» EXTRACTED RECORDS:
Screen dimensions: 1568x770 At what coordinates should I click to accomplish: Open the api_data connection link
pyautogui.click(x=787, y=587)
---
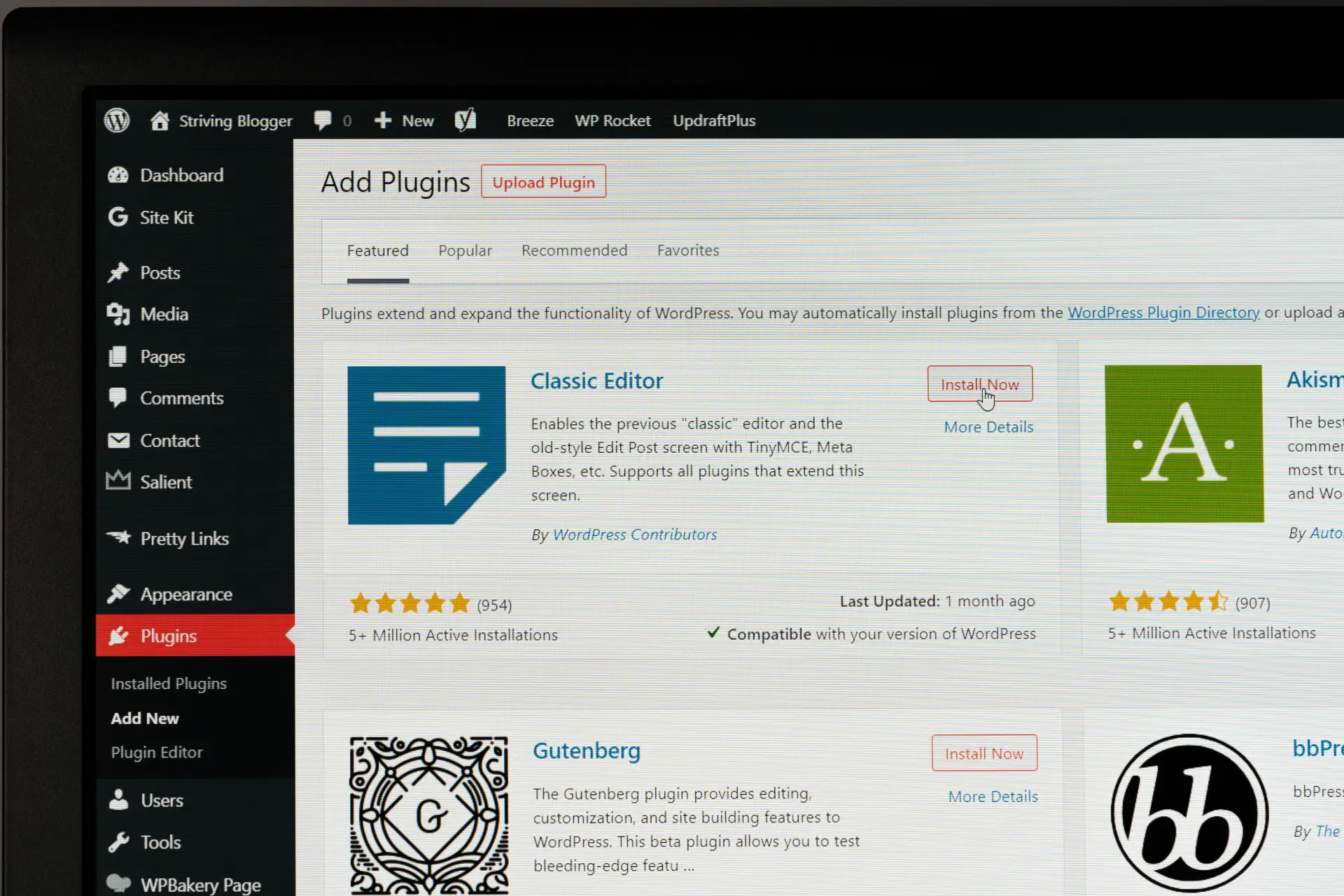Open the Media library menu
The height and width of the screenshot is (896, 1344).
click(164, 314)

» WHAT NEEDS TO BE DONE:
Can you write out the material between the line containing "Screen dimensions: 1568x770" and the line containing "pyautogui.click(x=787, y=587)", inclusive, with each line reproduced verbatim?

» PROBLEM SOLUTION:
Screen dimensions: 1568x770 At what coordinates should I click to accomplish: Open the api_data connection link
pyautogui.click(x=787, y=587)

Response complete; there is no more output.